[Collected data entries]
....

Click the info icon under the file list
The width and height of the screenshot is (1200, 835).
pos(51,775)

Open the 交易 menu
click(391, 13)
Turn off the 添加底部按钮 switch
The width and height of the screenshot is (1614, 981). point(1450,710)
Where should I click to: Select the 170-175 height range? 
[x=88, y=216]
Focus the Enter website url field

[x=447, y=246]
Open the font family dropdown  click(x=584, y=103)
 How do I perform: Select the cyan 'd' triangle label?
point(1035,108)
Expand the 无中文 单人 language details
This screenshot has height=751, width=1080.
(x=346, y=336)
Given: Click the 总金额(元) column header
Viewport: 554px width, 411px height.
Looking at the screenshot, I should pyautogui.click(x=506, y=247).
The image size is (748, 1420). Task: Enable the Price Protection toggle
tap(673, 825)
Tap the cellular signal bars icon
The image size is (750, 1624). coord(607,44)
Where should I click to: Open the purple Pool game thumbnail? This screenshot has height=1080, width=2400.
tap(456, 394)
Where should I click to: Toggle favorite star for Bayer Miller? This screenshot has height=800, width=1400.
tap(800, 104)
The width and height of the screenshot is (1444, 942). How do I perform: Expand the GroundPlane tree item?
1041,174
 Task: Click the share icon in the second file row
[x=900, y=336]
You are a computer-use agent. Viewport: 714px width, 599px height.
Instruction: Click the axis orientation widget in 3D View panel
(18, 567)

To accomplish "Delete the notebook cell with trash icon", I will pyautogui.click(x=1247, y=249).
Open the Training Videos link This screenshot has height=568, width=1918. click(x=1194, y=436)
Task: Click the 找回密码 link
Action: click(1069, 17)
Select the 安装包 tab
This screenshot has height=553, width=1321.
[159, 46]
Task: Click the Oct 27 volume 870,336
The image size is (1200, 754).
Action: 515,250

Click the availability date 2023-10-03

....

• _Problem details_
Nothing may be dropped or altered; repeat every record in full.

• _Solution to the problem_
Click the info icon under the file list
The width and height of the screenshot is (1200, 835).
pos(51,775)

Open the 交易 menu
click(391, 13)
Turn off the 添加底部按钮 switch
The width and height of the screenshot is (1614, 981). point(1450,710)
Where should I click to: Select the 170-175 height range? 
[x=88, y=216]
Focus the Enter website url field

[x=447, y=246]
Open the font family dropdown  click(x=584, y=103)
 How do I perform: Select the cyan 'd' triangle label?
point(1035,108)
Expand the 无中文 单人 language details
This screenshot has height=751, width=1080.
(x=346, y=336)
Given: Click the 总金额(元) column header
Viewport: 554px width, 411px height.
Looking at the screenshot, I should pyautogui.click(x=506, y=247).
The image size is (748, 1420). Task: Enable the Price Protection toggle
tap(673, 825)
Tap the cellular signal bars icon
The image size is (750, 1624). coord(607,44)
Where should I click to: Open the purple Pool game thumbnail? This screenshot has height=1080, width=2400.
tap(456, 394)
Where should I click to: Toggle favorite star for Bayer Miller? This screenshot has height=800, width=1400.
tap(800, 104)
The width and height of the screenshot is (1444, 942). How do I perform: Expand the GroundPlane tree item?
1041,174
 Task: Click the share icon in the second file row
[x=900, y=336]
You are a computer-use agent. Viewport: 714px width, 599px height.
Instruction: Click the axis orientation widget in 3D View panel
(18, 567)

To accomplish "Delete the notebook cell with trash icon", I will pyautogui.click(x=1247, y=249).
Open the Training Videos link This screenshot has height=568, width=1918. click(x=1194, y=436)
Task: Click the 找回密码 link
Action: click(1069, 17)
Select the 安装包 tab
This screenshot has height=553, width=1321.
[159, 46]
Task: Click the Oct 27 volume 870,336
The image size is (1200, 754).
Action: 515,250

Click the availability date 2023-10-03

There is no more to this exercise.